En un intento por apoyarla después de su traumático divorcio, decidí quedar con ella para salir un sábado por la noche. Mi primera sorpresa fue la buena acogida que tuvo mi sincera invitación. La segunda, que me citara en su piso a las once y media.

Realmente estaba nervioso –yo acostumbro a cenar sobre las nueve–, así que decidí tomarme una caña en el bar de la esquina. Como aperitivo pedí unas patatas bravas, todo un plato, a rebosar, que no tuve capacidad de comerme. Al poco tuve que pedir otra caña pues estaba claro que se habían pasado con el tabasco –¡Ay, la cerveza!–, pero lo cierto era que lo estaba disfrutando como un niño su pastel favorito. Entre lo caliente de la patata recién frita, y el picante, mi boca ardía y mi garganta pedía algo que la refrescara. –¡Otra caña, por favor! –fue la quinta vez que la espuma llegó al borde del vaso.

La hora de la cita se aproximaba y decidí pedir la cuenta. Mi estado de ánimo estaba en sus cotas más altas y pensé que era una noche para triunfar.

Cuando llegué al descansillo –ah sorpresa–, la puerta estaba entreabierta. Llamé con los nudillos y escuché cómo su voz se mezclaba con la letra de una balada conocida. Volví a llamar e introduje medio cuerpo en tierra desconocida, para percibir un olor a marisco cocido que alborotó mis castigadas papilas gustativas.

–¿Amparo? –pregunté dubitativo.

–¡Pasa Pepe! ¡Acomódate! –contestó desde la distancia.

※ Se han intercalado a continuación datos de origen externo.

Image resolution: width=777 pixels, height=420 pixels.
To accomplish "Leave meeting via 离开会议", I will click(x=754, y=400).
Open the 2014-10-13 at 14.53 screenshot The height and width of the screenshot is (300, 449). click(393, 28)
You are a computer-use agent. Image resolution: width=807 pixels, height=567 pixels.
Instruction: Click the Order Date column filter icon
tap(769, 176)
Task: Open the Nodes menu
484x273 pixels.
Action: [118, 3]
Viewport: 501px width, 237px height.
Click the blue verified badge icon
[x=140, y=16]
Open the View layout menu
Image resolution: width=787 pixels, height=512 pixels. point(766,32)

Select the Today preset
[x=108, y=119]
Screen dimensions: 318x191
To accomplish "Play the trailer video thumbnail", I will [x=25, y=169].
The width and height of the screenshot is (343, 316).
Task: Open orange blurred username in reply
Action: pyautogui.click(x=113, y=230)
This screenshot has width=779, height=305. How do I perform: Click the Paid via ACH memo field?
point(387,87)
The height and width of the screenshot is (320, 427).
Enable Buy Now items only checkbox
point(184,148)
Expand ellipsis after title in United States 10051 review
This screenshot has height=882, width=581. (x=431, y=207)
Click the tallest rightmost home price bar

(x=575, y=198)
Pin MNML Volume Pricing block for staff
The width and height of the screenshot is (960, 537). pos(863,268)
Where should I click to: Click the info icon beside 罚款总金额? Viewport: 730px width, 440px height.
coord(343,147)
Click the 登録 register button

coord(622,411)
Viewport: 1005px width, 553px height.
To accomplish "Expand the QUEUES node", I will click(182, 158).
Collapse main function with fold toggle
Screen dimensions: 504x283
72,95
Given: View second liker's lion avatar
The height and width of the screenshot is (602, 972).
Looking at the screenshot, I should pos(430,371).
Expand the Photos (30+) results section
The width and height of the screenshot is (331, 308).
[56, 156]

Lo hice sin reparos –imagino que la cerveza ayudó–. La mesa estaba bien equipada con cubiertos y cristalería para dos –ya no me apetecía ir a ningún sitio–. La noche pintaba bien.

–¡Lo siento, se me ha echado la hora encima! –oí a lo lejos con cierto tonillo… poco convincente.

–No te preocupes, estoy bien aquí –fue lo único que se me ocurrió.

Los olores llegados desde la cocina volvieron a empañar mis pensamientos que, en aquellos momentos, solo buscaban una excusa para no imaginar la posible desnudez de mi anfitriona.

Alargué el cuello todo lo que pude, para husmear en la cocina y ver un plato de conchas finas dispuestas para comer, que me trasladaron a un lugar de su cuerpo todavía por descubrir.

–¡Si quieres tomar algo, busca en la nevera! –volvió a sonar su voz de forma melodiosa.

Y como la oportunidad la pintan calva y, sin responder siquiera, me acerqué a la cocina con un ojo puesto en el fondo del pasillo.

Además del marisco, del horno salía un rico olor a pescado, que me hizo pensar en la comida después del postre. Abrí el frigorífico y, justo al lado del cava, una bandeja de profiteroles acabó por hacerme pecar.

–¡Bueno, pues ya estoy! –salió de su dormitorio con un traje discreto y bolso a juego.

Yo miré la mesa sin disimular.

–Mi hija, que viene a cenar con su novio. Si no es por ti, no sé que hubiese hecho toda la noche ¡Espero que hayas cenado!